A. It’s getting harder to get ahead of the curve without crashing going around it. But my corn ethanol critique is getting stronger, more along the lines of it being the stupidest idea for mankind but a great idea for ADM and Cargill. I do a lot these days on food and what our eating habits do to us, our environment, and other people. I have also become quite critical about the “no-meat solution,” by trying to teach students that farming without animals (for dairy products and meat) is ridiculously unsustainable in our region. I also try and teach them “more power” is a bad solution and that power corrupts one’s relationship to the environment, a la Jensen and Draffan’s Strangely Like War critique of forestry.
Q. Years before I got there, you and some others persuaded the university to not build dorms in an adjacent woodland, which then became its enormous Nature Preserve. It’s now recognized as a jewel of the campus, a great ‘lab’ for ecological teaching and research with its mixed hardwoods, wetlands, and clearings, and also its trail complex makes for popular recreation. How rare is this asset relative to other colleges?

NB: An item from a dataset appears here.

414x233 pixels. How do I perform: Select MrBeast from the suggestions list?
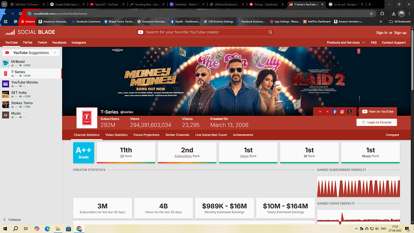pyautogui.click(x=18, y=61)

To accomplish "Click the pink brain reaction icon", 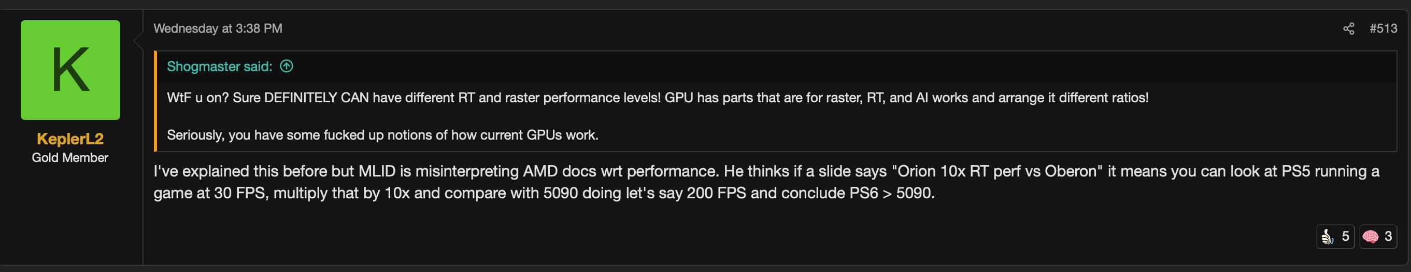I will pos(1370,236).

A. With several purchases since you were here, we now have about 700 acres of undeveloped land as part of the campus. From the results of an independent study a few years ago we now know that this is the biggest, and probably most diverse, such [campus] preserve in the U.S., and it is used all the time by countless students and locals. As a result of a very generous endowment, we even have a Steward of the Natural Areas who does field trips, habitat management, trail upkeep, invasive species removal, and even teaches a natural history course.
Q. What have some of your students gone on to do that you’re happy about?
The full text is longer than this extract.